见年轻人还是犹豫,沈天利继续劝说道:“要是真出了问题,我肯定会主动担责的,连累不到你的。”
年轻人经过他这么“苦口婆心”的一顿劝说,终于“勉为其难”地答应了。
另一边,秦络依,郑晓武,张玉源,吴铭都在电脑前看着年轻人的手机终端。他们屏气凝神,看着沈天利会给谁打电话。
只见沈天利先打了一个电话,但是没打通。随即又输入了一个早已被淘汰了的座机号码,按下了“拨通”键。

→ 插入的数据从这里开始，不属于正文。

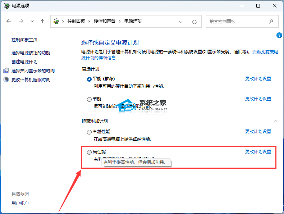Click the back navigation arrow
This screenshot has width=284, height=214.
tap(9, 22)
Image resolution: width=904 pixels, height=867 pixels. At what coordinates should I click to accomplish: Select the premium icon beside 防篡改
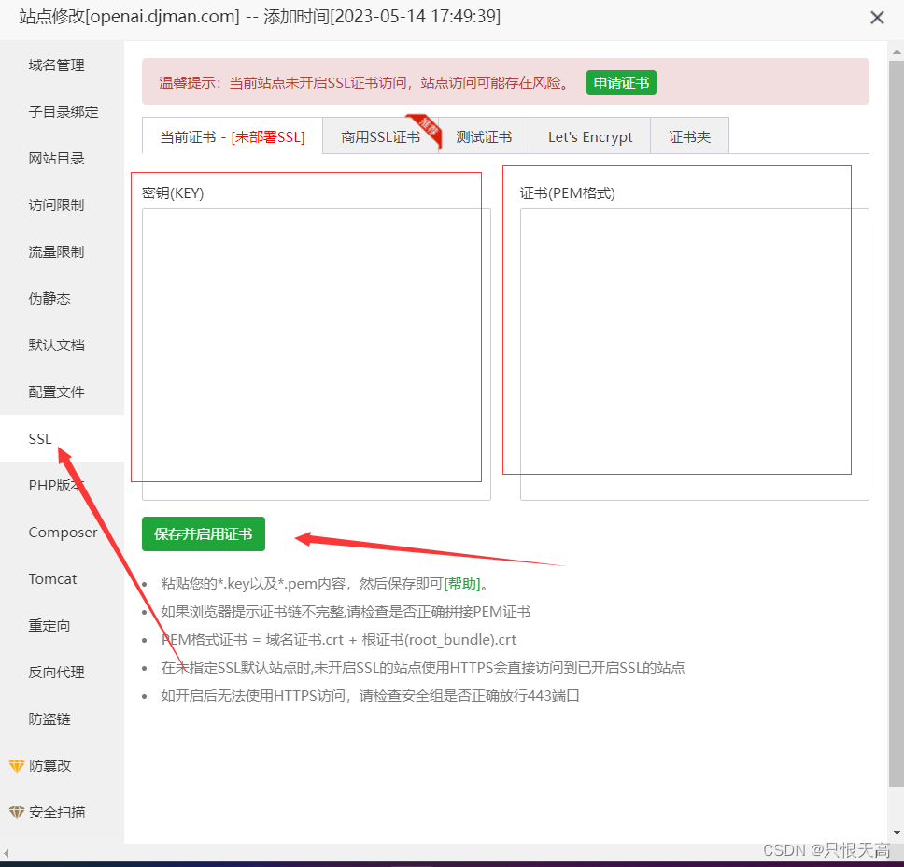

“诶,是我,小沈啊。哈哈哈哈……我知道您忙,我这不是准备去看您嘛,怕跑了个空。”
“下周不是小少爷生日嘛,我提前给他送个礼物不是?诶对对对,哈哈,您又说笑了。”
“好嘞好嘞,回头见,回头见。”
沈天利说完就挂断了电话,并且没有再给别人打的意思,就把手机还给了年轻人。他从旁边找了纸笔,写了个条子递给年轻人,信誓旦旦道:“谢了,你拿着这条子去我公司就能领钱了。”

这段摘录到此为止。